The show is based on Jay’s 2010 autobiography, and while it doesn’t go deep on character it is a mine of Osmonds facts and period nostalgia. Like many child stars, the Osmonds had a domineering, perfectionist parent – their father, George (Charlie Allen), who from early childhood would get them up at 4.30am to drill them military-style. The show hints that at different times lead singer Merrill, Wayne and even disciplinarian Alan struggled with this controlling behaviour, and later with jealousy of Donny and Marie, but none of them rebelled against the rigid Osmond creed of faith, family and career. The show depicts no rock-star misbehaviour: frisbeeing pizza into a crowd of fans was as racy as it got, and playing five-a-side footie in a hotel corridor with that other 70s family troupe the Jackson Five (the Jacksons won). This relentless sweetness and comparative lack of narrative tension does make the show drag at times in both acts, which at 74 and 79 minutes are probably over-long. But the momentum always picks up again thanks to flashback scenes featuring frankly adorable child singers Oliver Forde (Alan), Jack Sherran (Merrill), Louis Stow (Wayne), Lonon Johnson (Jay), Nicolas Teixeira (Donny) and Lyle Wren (Jimmy), plus infectiously foot-tapping renditions of the Osmond back catalogue by the adult cast. The whole show is a glorious opportunity to wallow in 70s nostalgia, from the flared jumpsuits and shirts with pointy collars to the television testcard set, all designed by Lucy Osborne.

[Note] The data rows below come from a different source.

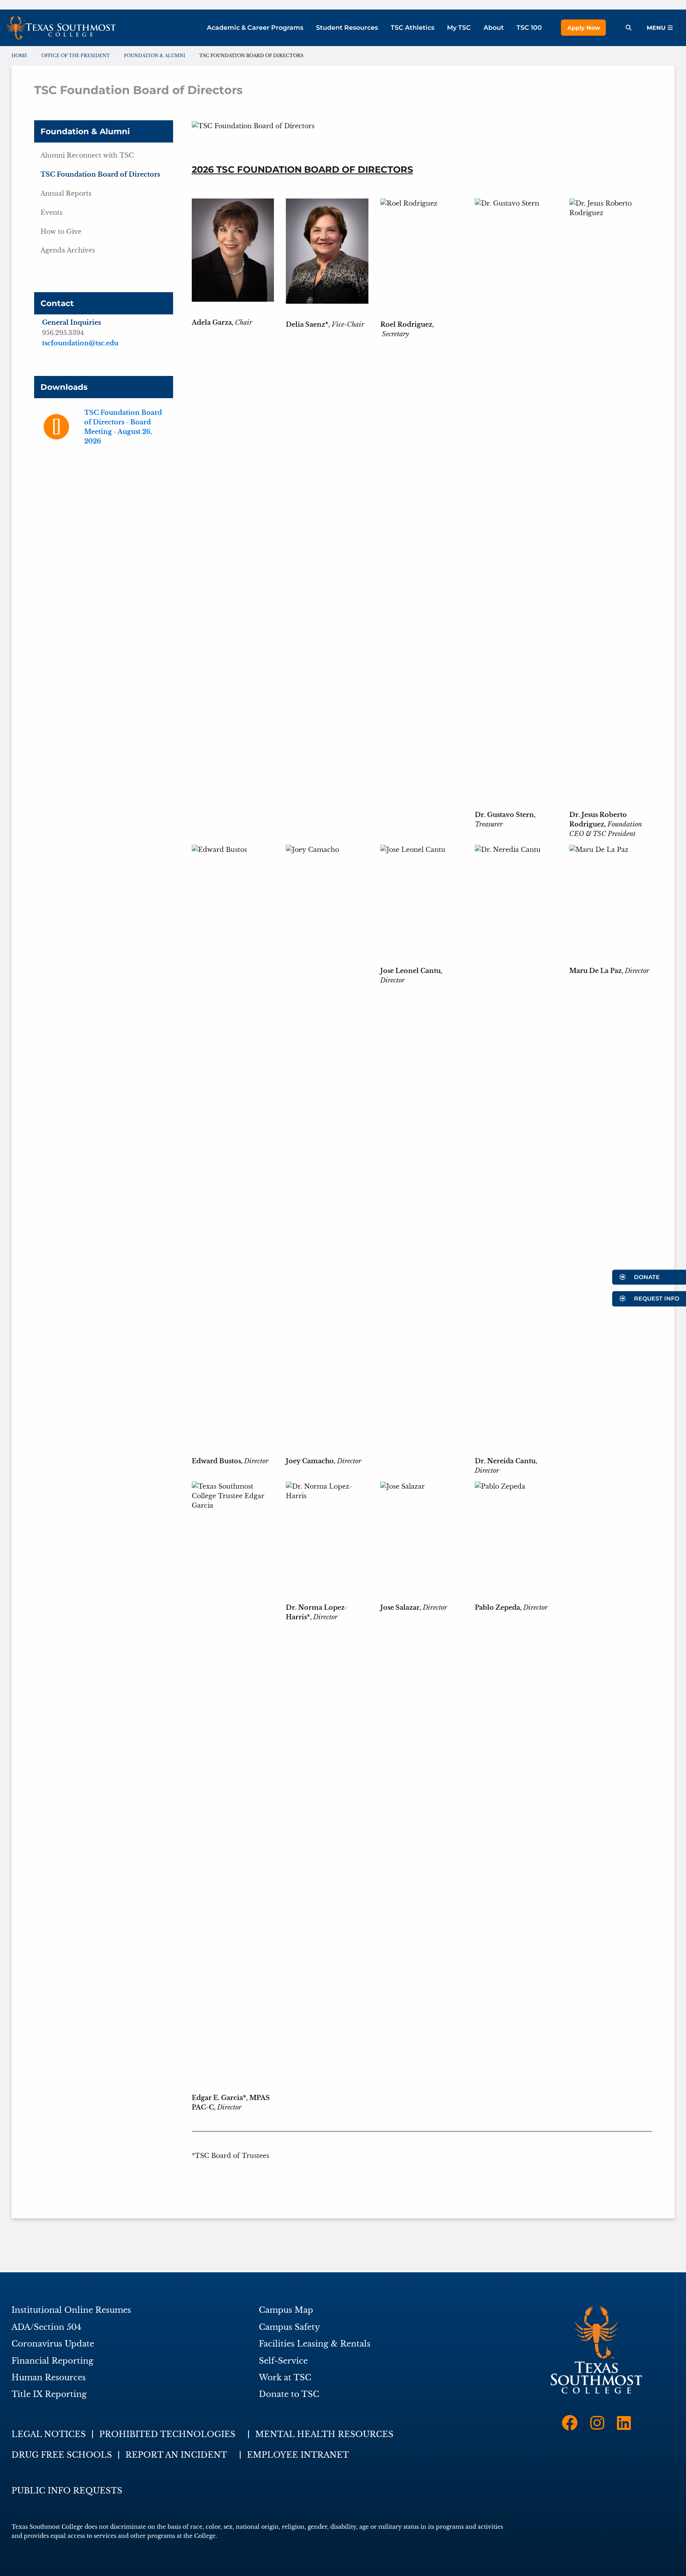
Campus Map (286, 2310)
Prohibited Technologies (167, 2434)
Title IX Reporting (49, 2394)
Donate (646, 1277)
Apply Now (583, 27)
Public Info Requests (67, 2491)
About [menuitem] (494, 27)
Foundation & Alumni (85, 131)
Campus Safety (289, 2327)
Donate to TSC (289, 2394)
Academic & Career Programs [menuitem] (255, 27)
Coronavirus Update (53, 2344)
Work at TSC (285, 2377)
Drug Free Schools (62, 2455)
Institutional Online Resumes (71, 2310)
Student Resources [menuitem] (347, 27)
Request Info (655, 1298)
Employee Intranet (298, 2455)
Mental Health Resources (324, 2434)
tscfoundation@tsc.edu (80, 343)
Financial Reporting (52, 2361)
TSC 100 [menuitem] (529, 27)
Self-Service (283, 2361)
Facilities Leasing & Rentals (314, 2344)
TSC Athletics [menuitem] (412, 27)
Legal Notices (49, 2434)
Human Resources (49, 2377)
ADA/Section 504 (46, 2327)
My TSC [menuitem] (459, 27)
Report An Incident (176, 2455)
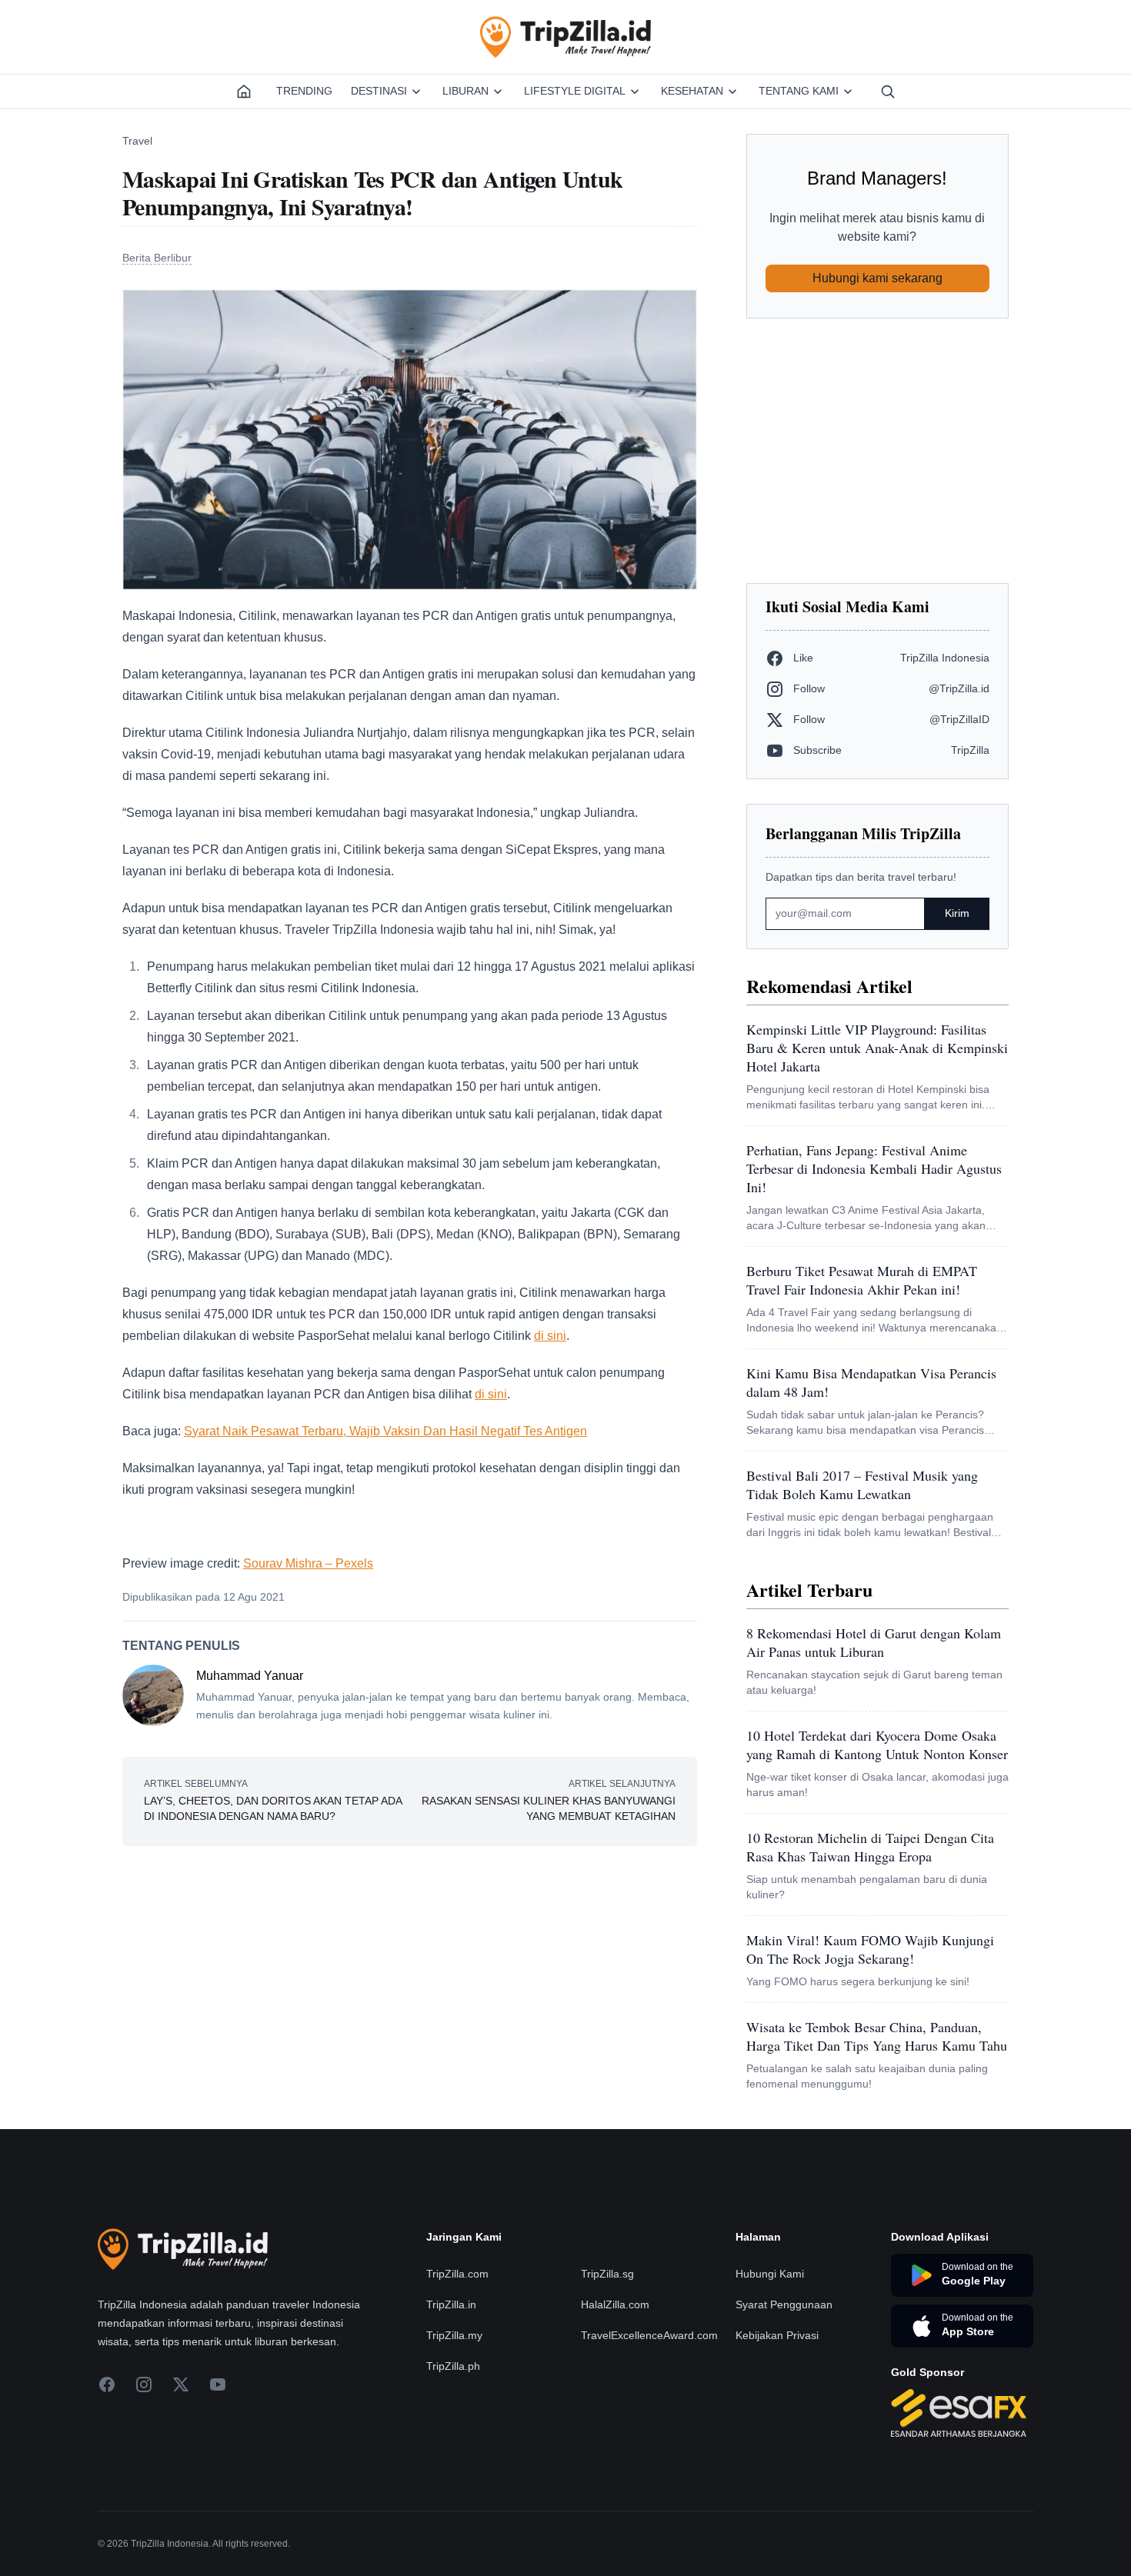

The climax of the show is the family council after the Osmonds discover that they have lost all their money and gone deeply into debt. Director and co-writer Shaun Kerrison has ensured that this scene is one exception to the gentle whitewashing of the rest of the show: it is genuinely dramatic and hard-hitting. Afterwards the production coasts downhill towards reconciliation and reunion, ending with an audience bop-along to a medley of the greatest hits. But who was that dark-haired middle-aged bloke emerging from the wings to perform ‘Crazy Horses’ alongside Lodge? Readers, it was none other than Jay Osmond himself. He co-wrote the show, has followed it round the UK since it opened this year – and he performed live on stage at New Wimbledon Theatre. I’m star struck.